The cups are then served, starting with the elderly first. Children are not served coffee but they will be given a handful of roasted popcorn, barley or a piece of bread, which is prepared for the ceremony. Traditionally in many parts of the country, coffee would have been served slightly salted and in some parts mixed with fresh butter, but currently it is served with sugar.

After the first round the jebena is refilled with water and there is more talking and consumption of popcorn or bread. The second round is now ready. It is weaker than the first as no further coffee has been added. This new round is called tona, from the Arabic thani, meaning ‘second’.

When there are many guests and not enough cups to go round, or when it becomes difficult to remember to whom each cup belongs, a bowl of water will be brought in for rinsing the cups between rounds.

The third and final brew is made by again adding water to the original coffee, and brining it to the boil.

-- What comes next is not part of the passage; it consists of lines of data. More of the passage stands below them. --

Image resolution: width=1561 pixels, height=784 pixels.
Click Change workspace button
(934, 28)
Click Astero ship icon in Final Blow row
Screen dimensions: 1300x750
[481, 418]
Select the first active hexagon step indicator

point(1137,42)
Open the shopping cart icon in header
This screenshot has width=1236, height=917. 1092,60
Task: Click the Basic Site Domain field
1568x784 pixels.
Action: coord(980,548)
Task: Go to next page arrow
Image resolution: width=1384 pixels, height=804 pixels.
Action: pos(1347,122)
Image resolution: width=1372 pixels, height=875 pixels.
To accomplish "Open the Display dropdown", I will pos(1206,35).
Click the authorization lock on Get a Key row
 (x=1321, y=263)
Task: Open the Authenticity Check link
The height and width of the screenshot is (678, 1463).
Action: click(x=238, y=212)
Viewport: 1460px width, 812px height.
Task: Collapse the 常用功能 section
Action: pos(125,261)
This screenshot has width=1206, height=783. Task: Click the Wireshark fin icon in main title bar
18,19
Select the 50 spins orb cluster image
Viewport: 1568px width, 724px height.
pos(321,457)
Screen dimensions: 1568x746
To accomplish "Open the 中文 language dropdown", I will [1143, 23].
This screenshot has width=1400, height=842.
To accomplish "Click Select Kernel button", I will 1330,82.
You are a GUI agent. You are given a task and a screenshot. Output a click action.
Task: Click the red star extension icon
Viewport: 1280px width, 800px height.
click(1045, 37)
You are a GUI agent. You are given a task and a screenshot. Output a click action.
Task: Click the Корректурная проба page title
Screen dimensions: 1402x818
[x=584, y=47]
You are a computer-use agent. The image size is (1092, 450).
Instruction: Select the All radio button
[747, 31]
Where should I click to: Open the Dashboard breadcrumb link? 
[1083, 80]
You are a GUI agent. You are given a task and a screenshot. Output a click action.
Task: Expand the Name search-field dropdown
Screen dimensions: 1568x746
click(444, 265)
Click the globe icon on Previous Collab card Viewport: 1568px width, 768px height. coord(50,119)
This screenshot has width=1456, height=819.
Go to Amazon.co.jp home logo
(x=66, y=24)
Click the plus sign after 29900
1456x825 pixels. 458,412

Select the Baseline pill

The last brew is called baraka, which means ‘blessing’ in several languages including Arabic and Geez, the Ethiopian ecclesiastical language.

At the end of the third round the elderly bless the house and everybody departs. Traditionally the ceremony is held on Sundays or during saints’ days when people do not have to go to work. It is also an integral part of the society and gives visitors to Ethiopia a warm welcome and an insight into a traditional part of the culture.

The Abyssinian

The Abyssinian (Habesha) In English and generally outside of Ethiopia, the country was also once historically known as Abyssinia, derived from Habesh, an early Arabic form of the Ethiosemitic name “Ḥabaśāt” (unvocalized “ḤBŚT”), modern Habesha, the native name for the country’s inhabitants (while the country was called “Ityopp’ya”).

In a few languages, Ethiopia is still called by names cognate with “Abyssinia,” e.g., and modern Arabic Al Habeshah, meaning land of the Habesha people. The term Habesha, strictly speaking, refers only to the Amhara and Tigray-Tigrinya people who have historically dominated the country politically, and which combined comprise about 36% of Ethiopia’s population. However, in contemporary Ethiopian politics, the word Habesha is often used to describe all Ethiopians and Eritreans.

Abyssinia can strictly refer to just the North-Western Ethiopian provinces of Amhara and Tigray as well as central Eritrea, while it was historically used as another name for Ethiopia.

Cuisine Typical Eritrea-Ethiopian cuisine: Injera (pancake-like bread) and several kinds of wat (stew). The best known Eritea-Ethiopian cuisine consists of various vegetable or meat side dishes and entrees, usually a wat, or thick stew, served atop injera, a large sourdough flatbread.

One does not eat with utensils, but instead uses injera to scoop up the entrees and side dishes. Traditional Ethiopian cuisine employs no pork, as they are forbidden in the Islamic, Jewish, and Ethiopian Orthodox Christian faiths. It is also very common to eat from the same big dish in the center of the table with a group of people.